Científica
La superstición proporciona fetiches y esperanzas más asequibles que la ciencia; las supersticiones se multiplican exponencialmente gracias a las redes y al impacto demagógico de colocar los discursos en la misma escala jerárquica

Ahora que padecemos un repunte pandémico y Rafael Reig acaba de publicar una preciosa novela, El río de cenizas, en la que los humildes gorriones transmiten a través de los oídos una enfermedad mortal de la que podemos salvarnos usando tapones; ahora que sabemos que las vacunas contra el coronavirus han evitado la muerte de 20 millones de personas durante el primer año, ahora, leemos la entrevista a Katalin Karikó, investigadora de la molécula ARN, cuya tecnología hizo posible el desarrollo de las vacunas de Moderna y Pfizer, y se nos ponen los pelos de punta: “Me han dicho que me quieren colgar, que he hecho que su vida sea miserable y que hay millones de personas sufriendo por los efectos secundarios de las vacunas”. Seres nimbados de luz y ciencia infusa, armados con estadísticas legendarias, describen horrendas mutaciones del ADN e inserción de microchips en nuestros blandísimos cerebros. Me viene a la cabeza cómo a menudo se confunde la negligencia con la imposibilidad; y el limitado y falible poder del conocimiento humano con la omnipotencia divina. Ni a médicos ni a médicas se les permite ningún fallo y, en los centros de atención primaria, se los golpea cuando dan malas noticias. Se ataca a profesionales de la salud cuando en una sala de urgencias la espera ha superado las 24 horas. Previamente ya han sufrido el maltrato de sus contrataciones precarias.

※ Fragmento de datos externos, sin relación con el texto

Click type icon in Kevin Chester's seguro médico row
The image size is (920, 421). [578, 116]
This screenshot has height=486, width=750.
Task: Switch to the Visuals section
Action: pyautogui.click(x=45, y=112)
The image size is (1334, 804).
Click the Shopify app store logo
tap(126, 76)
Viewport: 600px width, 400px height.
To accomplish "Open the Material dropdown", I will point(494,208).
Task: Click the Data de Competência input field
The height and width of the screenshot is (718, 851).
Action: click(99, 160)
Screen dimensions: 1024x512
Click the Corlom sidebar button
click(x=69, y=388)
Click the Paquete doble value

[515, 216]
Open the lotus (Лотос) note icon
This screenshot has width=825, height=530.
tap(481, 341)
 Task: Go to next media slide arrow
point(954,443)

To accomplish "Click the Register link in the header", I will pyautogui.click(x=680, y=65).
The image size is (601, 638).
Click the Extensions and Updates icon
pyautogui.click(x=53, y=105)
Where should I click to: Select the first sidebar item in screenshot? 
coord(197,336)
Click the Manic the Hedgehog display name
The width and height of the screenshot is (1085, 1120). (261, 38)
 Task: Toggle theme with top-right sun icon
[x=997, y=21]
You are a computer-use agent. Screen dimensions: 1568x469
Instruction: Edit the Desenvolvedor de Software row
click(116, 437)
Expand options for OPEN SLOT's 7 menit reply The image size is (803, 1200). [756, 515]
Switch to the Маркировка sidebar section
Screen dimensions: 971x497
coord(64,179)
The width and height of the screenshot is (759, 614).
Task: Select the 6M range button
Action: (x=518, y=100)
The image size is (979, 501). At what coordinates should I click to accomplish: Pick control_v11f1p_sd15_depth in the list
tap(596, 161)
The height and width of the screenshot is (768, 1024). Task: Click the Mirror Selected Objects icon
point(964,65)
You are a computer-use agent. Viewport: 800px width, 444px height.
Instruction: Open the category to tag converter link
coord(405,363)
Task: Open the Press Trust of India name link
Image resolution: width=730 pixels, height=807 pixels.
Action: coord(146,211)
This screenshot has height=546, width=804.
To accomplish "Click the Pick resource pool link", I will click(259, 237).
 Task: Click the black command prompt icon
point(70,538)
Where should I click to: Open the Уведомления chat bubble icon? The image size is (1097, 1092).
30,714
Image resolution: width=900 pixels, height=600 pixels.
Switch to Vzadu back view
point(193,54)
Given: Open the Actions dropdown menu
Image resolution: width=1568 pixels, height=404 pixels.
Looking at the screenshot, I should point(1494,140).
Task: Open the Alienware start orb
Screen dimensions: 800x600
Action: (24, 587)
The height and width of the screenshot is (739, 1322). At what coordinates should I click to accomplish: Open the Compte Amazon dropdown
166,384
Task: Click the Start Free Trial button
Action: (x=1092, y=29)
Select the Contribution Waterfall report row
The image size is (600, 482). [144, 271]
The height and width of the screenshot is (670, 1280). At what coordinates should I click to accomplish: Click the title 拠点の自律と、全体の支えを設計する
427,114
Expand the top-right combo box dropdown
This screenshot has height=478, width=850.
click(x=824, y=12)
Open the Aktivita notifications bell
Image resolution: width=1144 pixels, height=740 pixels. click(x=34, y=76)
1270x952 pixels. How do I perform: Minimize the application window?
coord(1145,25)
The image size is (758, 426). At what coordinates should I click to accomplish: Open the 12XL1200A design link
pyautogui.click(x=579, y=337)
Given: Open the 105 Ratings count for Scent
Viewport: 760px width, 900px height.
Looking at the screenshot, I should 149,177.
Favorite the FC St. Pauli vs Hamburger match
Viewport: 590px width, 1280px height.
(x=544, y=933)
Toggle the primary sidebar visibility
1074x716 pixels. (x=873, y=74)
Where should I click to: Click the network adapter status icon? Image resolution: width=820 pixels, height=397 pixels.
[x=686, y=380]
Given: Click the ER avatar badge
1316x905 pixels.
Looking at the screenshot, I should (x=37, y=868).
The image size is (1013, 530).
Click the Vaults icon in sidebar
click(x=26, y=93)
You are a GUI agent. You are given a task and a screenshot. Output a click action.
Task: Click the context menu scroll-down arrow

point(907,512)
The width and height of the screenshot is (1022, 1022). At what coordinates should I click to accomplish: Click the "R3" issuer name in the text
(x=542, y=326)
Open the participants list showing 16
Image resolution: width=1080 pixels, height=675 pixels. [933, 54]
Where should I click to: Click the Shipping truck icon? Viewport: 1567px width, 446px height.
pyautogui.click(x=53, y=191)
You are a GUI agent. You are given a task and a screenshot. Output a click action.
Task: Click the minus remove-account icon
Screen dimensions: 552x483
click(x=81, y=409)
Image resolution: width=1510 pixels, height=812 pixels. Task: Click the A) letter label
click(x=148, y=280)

Karikó explica que la falta de conocimiento científico nos conduce a hacer juicios de valor sobre medicina o química basados en la creencia. El problema es decidir en quién se deposita la confianza: en una experta como Karikó o en una persona desaprensiva que, sembrando el miedo, tiene la finalidad comercial de vender productos alternativos. Karikó denuncia el negociete, la interesada ignorancia y una falta de educación sobre la ciencia y sus protagonistas: podríamos citar a un montón de deportistas, pero a pocos científicos vivos. Científicas aún menos. Una señora sale en internet diciendo que la nieve es de plástico y yo recuerdo aquella escena de La vida de Brian en la que las multitudes perseguían al elegido para obtener su sandalia. La superstición proporciona fetiches y esperanzas más asequibles que la ciencia; las supersticiones se multiplican exponencialmente gracias a las redes y al impacto demagógico de colocar los discursos en la misma escala jerárquica. Karikó o un cuñao, Bolsonaro, Andrea Bocelli que es un tenor con mucha fe en Dios. Pero el conocimiento científico a menudo lleva a desconfiar de la ortodoxia eclesiástica: Galileo, Newton o Darwin fueron considerados herejes y contamos, además, con una larga lista de mártires de la ciencia: la descuartizada Hipatia; Servet; Giordano Bruno, que dijo que las estrellas eran soles lejanos, aunque en realidad fue quemado por contradecir el dogma; Ernest Gibbins, entomólogo, que tomó muestras de sangre humana para estudiar la tripanosomiasis y fue asesinado por brujo; Dian Fossey, muerta a machetazos por cazadores furtivos. El conocimiento enfrentado a la fe, la superstición, el espectáculo y el comercio produce víctimas mortales. Avanzamos por el hilo del siglo XXI. Echadoras de cartas, telepredicadores y tenistas ―algunos también lo niegan todo y no se vacunan para no perjudicar la esfericidad de sus bíceps― tienen mayor prestigio social, corren menos riesgos y se ganan mejor la vida que las descubridoras del ARN mensajero. Esconde la bata blanca. Cuerpo a tierra.